Once you’ve drained that buttermilk out, you can actually keep whipping it for a little bit (not for a super long time; thing 30 second Hulu commercial break). More will come out. I always let the cream break, pour buttermilk out, break it more and then pour again, then repeat for a third time. It’s also less work to wash the butter if you extract the buttermilk multiple times and your butter will be closer to European style, which tends to have a lot more fat than American style butter.

Cover, or mostly so, your butter with fresh, cold water. Once you’ve done that, please knead the butter to help extract the remaining buttermilk. I used a spatula for most of these batches, instead of my hands, because I didn’t want to have to work so quickly. You can knead your butter with your hands, but you have to work wicked fast so the heat from your hands doesn’t start melting the butter.

2nd wash.

3rd wash.

4th wash.

5th wash. This generally takes 2-5 washes, and ideally you will wash that butter until the water is clear. See that little knob breaking off at the top? Those are very easy to pluck out of the water and insert into your mouth. My pounds are never really full pounds because I do pluck floating knobs and sometimes knobs that look like that want to float.

Once I poured the 5th water off, it was obvious that the remnants were clear. I stopped washing. Sometimes I stop washing a bit before it’s clear, even though you shouldn’t. You’ll do it the right way, I’m sure.

There are a few ways to do this without butter molds and/or a butter paddle. Method #1 I used was to line mini loaf pans with wax paper. I strongly considered molding all 5 pounds into my giant bread pan and then cutting them into the number of pieces I needed, but I already knew these were getting lined and thus not making more dishes for me to wash.

If you are salting your butter, now’s the time! In general, salted butter should get about 1/8 teaspoon of salt. This is roughly what your salted grocery store butter has in it, and that quantity presumes you are using pickling salt, a super fine sea salt, or regular table salt. If you’re way into salt, bump that up to up to 1/4 teaspoon. I was using a heavily mineralized sea salt and I also like a bit more salt than is typical in butter, so I used a heaping 1/4 teaspoon. My salt, because of all the other minerals its laden with, is not all that salty. Taste your salt before you salt the butter so you understand if you need a bit more because your salt isn’t so salty.

This is an alternate (also my preferred method) way to knead more buttermilk (or water, during the bathing process) out of the butter, and it’s also easier to salt the butter if you spread it out like this.

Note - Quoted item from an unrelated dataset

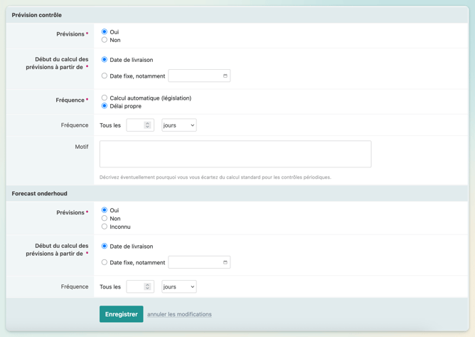Open jours unit dropdown in Forecast onderhoud
Screen dimensions: 475x337
(x=178, y=287)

Sometimes I spread it super thin, other times thicker like this. This also helps you keep the butter out of any residual buttermilk or water that’s at the bottom of the bowl because you can just mold the butter to the top of the bowl instead of using two bowls.

Every time I write one of these posts that should need a bunch of dishes, I’m shocked by how much thought and effort I put into not having to wash as many. I never notice this habit until I’m writing for y’all.

Storage method #1: pack your butter into the mold.

Fold the tops of the wax paper down to cover the top properly.

Put them in the fridge to solidify. For batch 1, I split it into roughly half pounds. I did this because I already knew I was giving butter to two people.

Please don’t throw your buttermilk away. Left container is the tiny bit that didn’t go flying out of the stand mixer during the first batch. Right container is the buttermilk from the second batch. If you’re not planning a pancake festival or something else that needs lots of buttermilk, you can freeze it for later. Make sure you leave 2 inches/5cm of head space in your container. I made pancakes the next day, but I also froze some because I wound up with a lot.

Storage method #2: dump your butter on a piece of wax paper.

Bring the long edges up together and roll them down, shaping the butter into a log of whatever thickness you prefer at the same time. Do this fast, because the heat from your hands isn’t a joke. That butter will start melting if you’re slow.

Twist those edges like you’re makin’ taffy!

Ohhhhh look at that beauty!

Storage method #3: pack your butter into butter keepers or other containers you’d normally put jam in to serve at the table.

Batch 1 I split into 2 parts, a and b, so I could give these to two families. Batch 2 was just a single mini mold. 3 and 5 were logs, and 4a/4b were put into crocks that can be left at room temperature.

When these were all appropriately chilled, I put 2, 3, and 5 in a freezer ba and then into the freezer. 1a went to a neighbor, and 1b is in a big bag with a bunch of other ferments so I can finish my barter of ferments for a 1 meter 3D-printed niddy noddy. 4a stayed on the counter and was nearly gone a day later because apparently people were just eating the butter (that happens; don’t feel bad if you do it, too; I try to get that out of my system while I’m draining buttermilk and washing the butter), and 4b is in the fridge awaiting its turn on the counter.

For those of you who’ve never made butter before, I hope this demystifies the process and saves you some money on your grocery bill!

For those of you who have made butter before but for whom it’s not a regular practice, I hope this reminds you of how much you enjoy eating homemade butter!

Happy churning, y’all!

Allie Faden

Allie is, at heart, a generalist. Formally trained in Western herbalism, 18th-Century Irish Studies, Mathematics, and Cooking, there just isn’t much out there she isn’t seeking to learn about! 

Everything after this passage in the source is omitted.